- _Provided data_:
──────────
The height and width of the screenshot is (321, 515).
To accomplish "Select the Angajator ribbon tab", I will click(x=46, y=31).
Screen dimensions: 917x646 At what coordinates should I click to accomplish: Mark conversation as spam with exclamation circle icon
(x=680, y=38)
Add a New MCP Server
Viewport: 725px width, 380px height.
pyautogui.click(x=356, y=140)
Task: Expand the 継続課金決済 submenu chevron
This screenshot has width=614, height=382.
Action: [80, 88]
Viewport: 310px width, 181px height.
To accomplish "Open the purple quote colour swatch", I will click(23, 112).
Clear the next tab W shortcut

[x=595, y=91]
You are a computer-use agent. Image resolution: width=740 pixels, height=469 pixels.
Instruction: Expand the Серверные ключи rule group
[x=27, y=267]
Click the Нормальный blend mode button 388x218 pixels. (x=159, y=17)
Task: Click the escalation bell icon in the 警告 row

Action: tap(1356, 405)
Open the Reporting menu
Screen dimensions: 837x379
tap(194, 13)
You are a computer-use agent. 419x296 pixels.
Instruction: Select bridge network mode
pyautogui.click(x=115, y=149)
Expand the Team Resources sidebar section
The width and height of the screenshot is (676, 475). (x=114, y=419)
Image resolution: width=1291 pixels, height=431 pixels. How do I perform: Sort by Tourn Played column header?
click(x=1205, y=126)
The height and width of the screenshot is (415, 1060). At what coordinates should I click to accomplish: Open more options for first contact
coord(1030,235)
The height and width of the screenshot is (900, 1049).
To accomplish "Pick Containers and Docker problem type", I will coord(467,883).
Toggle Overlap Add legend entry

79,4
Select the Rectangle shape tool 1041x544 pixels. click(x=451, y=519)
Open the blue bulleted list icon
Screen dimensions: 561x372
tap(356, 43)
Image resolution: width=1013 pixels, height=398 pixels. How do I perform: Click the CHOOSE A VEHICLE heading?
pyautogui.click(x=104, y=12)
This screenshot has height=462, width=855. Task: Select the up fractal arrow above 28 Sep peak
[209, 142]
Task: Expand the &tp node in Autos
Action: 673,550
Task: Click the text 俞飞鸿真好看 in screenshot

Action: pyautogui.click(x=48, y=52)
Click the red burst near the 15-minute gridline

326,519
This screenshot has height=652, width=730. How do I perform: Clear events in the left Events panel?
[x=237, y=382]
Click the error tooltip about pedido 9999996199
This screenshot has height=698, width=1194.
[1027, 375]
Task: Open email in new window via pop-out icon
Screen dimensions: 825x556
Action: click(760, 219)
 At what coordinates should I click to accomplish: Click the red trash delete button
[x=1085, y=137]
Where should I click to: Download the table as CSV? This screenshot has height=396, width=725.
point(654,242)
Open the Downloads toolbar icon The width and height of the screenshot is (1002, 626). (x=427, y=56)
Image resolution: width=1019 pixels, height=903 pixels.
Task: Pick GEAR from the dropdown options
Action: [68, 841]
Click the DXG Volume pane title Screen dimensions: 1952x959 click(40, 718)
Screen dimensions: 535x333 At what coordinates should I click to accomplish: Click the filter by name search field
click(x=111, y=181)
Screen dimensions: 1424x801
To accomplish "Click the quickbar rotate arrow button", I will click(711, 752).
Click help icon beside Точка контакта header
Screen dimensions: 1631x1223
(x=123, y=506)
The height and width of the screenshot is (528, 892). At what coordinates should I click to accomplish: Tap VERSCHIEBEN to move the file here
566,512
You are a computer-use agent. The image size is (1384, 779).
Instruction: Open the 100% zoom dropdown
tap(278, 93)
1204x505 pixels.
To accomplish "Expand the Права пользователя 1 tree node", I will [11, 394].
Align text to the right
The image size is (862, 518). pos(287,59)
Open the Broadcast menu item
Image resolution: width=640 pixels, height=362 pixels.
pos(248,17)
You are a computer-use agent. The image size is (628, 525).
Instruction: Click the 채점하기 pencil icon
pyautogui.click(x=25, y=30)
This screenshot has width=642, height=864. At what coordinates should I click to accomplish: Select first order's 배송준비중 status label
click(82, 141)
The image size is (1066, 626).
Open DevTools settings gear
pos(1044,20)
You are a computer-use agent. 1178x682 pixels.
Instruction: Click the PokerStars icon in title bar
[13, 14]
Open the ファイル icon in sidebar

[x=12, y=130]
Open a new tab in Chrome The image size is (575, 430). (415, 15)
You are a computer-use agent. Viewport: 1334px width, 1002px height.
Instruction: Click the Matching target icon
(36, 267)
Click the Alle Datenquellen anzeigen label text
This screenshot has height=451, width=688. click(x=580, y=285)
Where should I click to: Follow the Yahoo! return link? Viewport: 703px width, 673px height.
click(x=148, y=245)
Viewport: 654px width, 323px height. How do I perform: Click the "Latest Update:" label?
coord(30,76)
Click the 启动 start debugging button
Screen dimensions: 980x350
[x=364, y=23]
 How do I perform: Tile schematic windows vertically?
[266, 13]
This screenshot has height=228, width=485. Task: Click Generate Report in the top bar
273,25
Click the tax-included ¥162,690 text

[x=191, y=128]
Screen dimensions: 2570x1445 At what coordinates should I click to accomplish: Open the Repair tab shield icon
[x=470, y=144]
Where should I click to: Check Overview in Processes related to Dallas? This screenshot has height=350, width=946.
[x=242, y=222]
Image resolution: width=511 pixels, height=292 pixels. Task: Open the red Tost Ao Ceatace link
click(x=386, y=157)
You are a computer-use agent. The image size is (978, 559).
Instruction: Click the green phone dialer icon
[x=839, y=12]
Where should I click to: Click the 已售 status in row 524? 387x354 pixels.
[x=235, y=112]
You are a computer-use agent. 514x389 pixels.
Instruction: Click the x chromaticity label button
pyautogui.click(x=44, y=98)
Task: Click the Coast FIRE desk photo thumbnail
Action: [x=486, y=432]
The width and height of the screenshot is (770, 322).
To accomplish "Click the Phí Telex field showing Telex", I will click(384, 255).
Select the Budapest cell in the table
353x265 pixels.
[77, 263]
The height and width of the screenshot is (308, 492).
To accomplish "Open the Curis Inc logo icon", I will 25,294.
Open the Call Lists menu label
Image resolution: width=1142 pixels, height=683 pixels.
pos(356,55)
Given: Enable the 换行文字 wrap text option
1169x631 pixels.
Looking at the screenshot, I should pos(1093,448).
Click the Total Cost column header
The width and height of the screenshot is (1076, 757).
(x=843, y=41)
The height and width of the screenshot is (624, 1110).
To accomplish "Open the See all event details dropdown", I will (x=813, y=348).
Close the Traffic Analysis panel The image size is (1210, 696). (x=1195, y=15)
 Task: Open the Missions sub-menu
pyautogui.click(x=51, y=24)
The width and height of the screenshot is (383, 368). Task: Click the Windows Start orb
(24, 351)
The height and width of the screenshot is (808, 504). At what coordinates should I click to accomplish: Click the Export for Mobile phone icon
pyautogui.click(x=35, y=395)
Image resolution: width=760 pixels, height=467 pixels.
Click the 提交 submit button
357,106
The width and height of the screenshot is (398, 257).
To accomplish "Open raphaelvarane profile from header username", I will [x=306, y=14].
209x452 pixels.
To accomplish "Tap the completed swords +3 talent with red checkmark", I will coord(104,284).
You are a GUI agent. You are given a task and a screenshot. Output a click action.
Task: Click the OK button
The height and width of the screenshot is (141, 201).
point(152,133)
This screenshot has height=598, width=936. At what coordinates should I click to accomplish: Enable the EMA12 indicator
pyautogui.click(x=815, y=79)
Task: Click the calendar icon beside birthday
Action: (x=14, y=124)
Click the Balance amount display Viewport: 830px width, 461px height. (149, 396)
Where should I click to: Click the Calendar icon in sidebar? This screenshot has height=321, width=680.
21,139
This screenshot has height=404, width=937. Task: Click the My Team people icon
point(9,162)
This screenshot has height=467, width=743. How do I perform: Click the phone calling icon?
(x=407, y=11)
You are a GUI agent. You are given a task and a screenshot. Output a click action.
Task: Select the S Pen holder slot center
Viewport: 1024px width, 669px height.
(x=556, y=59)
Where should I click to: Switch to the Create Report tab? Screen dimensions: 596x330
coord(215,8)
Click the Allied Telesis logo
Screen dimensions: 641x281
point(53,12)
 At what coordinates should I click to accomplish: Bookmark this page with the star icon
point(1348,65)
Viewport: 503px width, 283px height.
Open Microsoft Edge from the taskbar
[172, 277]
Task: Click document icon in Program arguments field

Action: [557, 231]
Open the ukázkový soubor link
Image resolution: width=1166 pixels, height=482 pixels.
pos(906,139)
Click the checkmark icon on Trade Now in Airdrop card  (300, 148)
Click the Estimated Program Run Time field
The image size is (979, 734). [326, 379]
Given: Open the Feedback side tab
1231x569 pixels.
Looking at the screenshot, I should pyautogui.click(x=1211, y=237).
──────────
- _Task to complete_:
Rewrite the part of the data that opens with the line containing "You are a computer-use agent. Viewport: 1334px" and closes with the line containing "click(x=148, y=245)", putting "Filtering" in place of "Matching" and leaving everything else unchanged. Give only those lines.

- _Result_:
You are a computer-use agent. Viewport: 1334px width, 1002px height.
Instruction: Click the Filtering target icon
(36, 267)
Click the Alle Datenquellen anzeigen label text
This screenshot has height=451, width=688. click(x=580, y=285)
Where should I click to: Follow the Yahoo! return link? Viewport: 703px width, 673px height.
click(x=148, y=245)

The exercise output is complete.